David DeBari, technical team leader for ExxonMobil’s Open Process Automation (OPA) program, took the stage at the YNOW2024 conference with good news to share. “We’ve gone from asking if this could work to saying we can now do open process automation,” he told the audience. He pointed to ExxonMobil’s live plant using OPA technology in Baton Rouge, La., in which the company is cutting loops over from the plant’s legacy system to the OPA system. While running both systems currently, ExxonMobil expects to be running fully on the OPA system before the end of the year.
“We’ve been leading the charge, and it’s very important we set the pace,” he said of ExxonMobil’s project in Baton Rouge. “We need to prove to people that it can be done.”
It's a big step in the progression of OPA, which has had its industry doubters over the years, but DeBari said the commissioning of what ExxonMobil calls its lighthouse project means questions about OPA are no longer “if” but “when” it will happen.
The quest for open process automation still has a lot of development ahead, particularly as DeBari and his colleagues seek more collaboration with other end users and suppliers to further transition industry from closed and proprietary automation to an open and secure, standards-based system that promotes innovation and value creation.
“As a company, we can’t just tell the marketplace this is what we want and go build it,” he continued. “We need other end users and vendors getting interested and learning the technologies we’re talking about.”
He was also quick to point out that the technologies involved in open process automation aren’t new, but many are well proven within the IT realm. He and his colleagues believe many of those software technologies can be brought into the OT world.
“This is software-defined process control. Everything is software-based,” he said.
Why OPA?
ExxonMobil realized in 2010 that it had an obsolescence issue, and technology leaders at the company knew they needed to fix the slow rate of technology insertion into its automation systems. That was the genesis of the OPA project.
Since then, they’ve embarked on a 14-year (and counting) journey to enlist others in the industry to think similarly about open process automation. The initial Open Process Automation Standard (O-PAS) was a significant milestone. This year, they released version 2.1 of the standard, which DeBari said created an open architecture from which they could build systems.
Automation technology has evolved from systems with some advanced control, but mostly focused on talking to the I/O and running an application. Instead, today they’re a lot more about advanced control because of the benefits versus, say, a simple cascaded loop model. However, they are still closed systems, and a bit cumbersome to design, set up and operate. ExxonMobil saw a different future for automation systems.
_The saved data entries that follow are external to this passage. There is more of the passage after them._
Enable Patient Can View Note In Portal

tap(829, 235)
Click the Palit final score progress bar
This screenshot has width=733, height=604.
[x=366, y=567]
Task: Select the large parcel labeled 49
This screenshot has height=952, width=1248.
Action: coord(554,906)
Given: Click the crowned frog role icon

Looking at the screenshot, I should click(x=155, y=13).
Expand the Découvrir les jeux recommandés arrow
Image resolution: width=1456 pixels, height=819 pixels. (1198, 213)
“We knew we had to make systems easy enough that a technician can take care of it and doesn’t take a lot of [education and training],” DeBari said. “People are talking about autonomous plants, but how are you going to do that? That involves a lot of calculations and data. We need to do cognitive things.”
He believes OPA is the right direction to help in that regard. He pointed to emerging technologies, such as virtualization, that people will want to add to their automation systems. So, as more dynamic capabilities continue to emerge, thoughts of open architecture have taken hold.
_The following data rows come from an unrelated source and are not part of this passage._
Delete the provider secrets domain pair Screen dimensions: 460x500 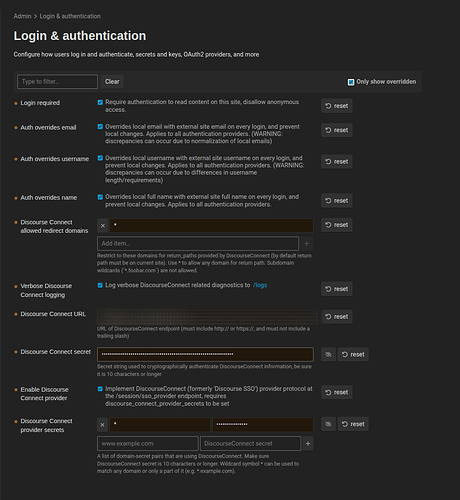(x=103, y=425)
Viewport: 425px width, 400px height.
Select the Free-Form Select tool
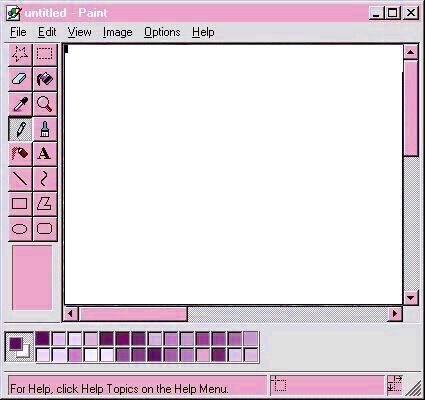(20, 54)
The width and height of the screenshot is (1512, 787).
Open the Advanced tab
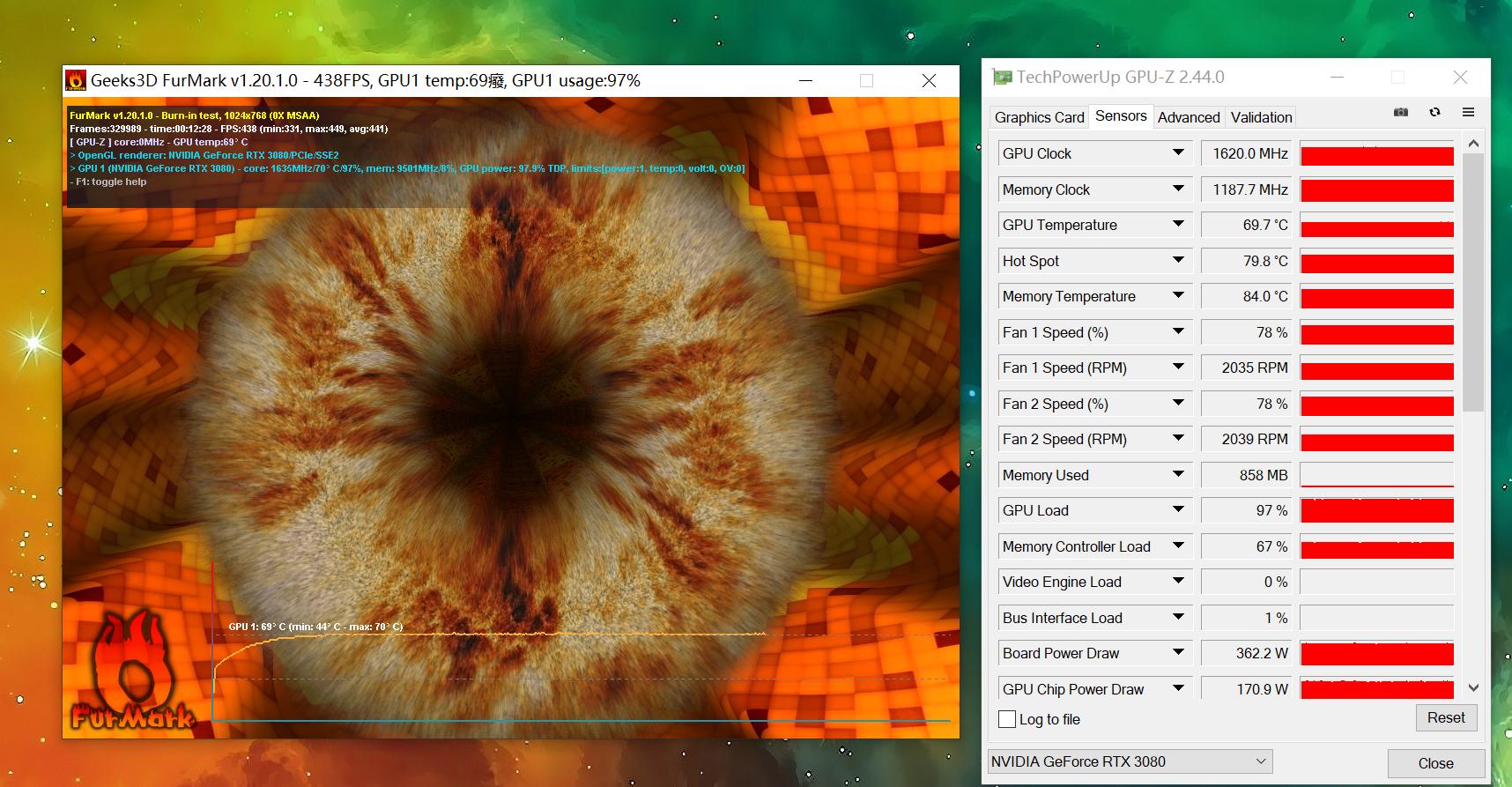tap(1188, 117)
“We want to take automation from closed and propriety to open and standards based, because we need innovation. We need to be able to do the technology insertion at any time, because we are being asked every day for value creation,” DeBari said.
The art of the possible
ExxonMobil may have spearheaded the quest for open process automation, but it is not alone in the pursuit. Several other end users and suppliers were also on hand at YNOW2024 to talk about their involvement in the OPA project, including Ravi Jagasia, R. Stahl; Jason Norris, Phoenix Contact; Sharul Rashid, Petronas; Kelly Swift, Red Hat; Kelly Li, also of ExxonMobil; and Mark Hammer, Yokogawa.
Yokogawa served as systems integrator for the ExxonMobil OPA prototype and testbed, but the project used a variety of vendors and a shared data model.
Following completion of the factory acceptance test (FAT) in May, ExxonMobil began shipping its OPA system from Yokogawa’s facility in Sugar Land, Texas, to ExxonMobil’s plant in Baton Rouge.
“Operators are running it and doing well,” DeBari said of the plant. “It’s a rip-and-replace project. We took out technology that was 40 years old.
“It demonstrates you can build a system using open process automation architecture,” he continued. “The O-PAS standard gives you the capability to make it interoperable, changeable, affordable.”
The lighthouse project also shows other end users that the time is now to start planning for this. “The early adopter train is leaving,” DeBari said. “You’re going to want this.”
He also reminded the automation suppliers in attendance they’ll need to build instrumentation with open process automation in mind. “We have to get everyone comfortable with change,” DeBari said. “The time to start learning about it and planning for it is now.”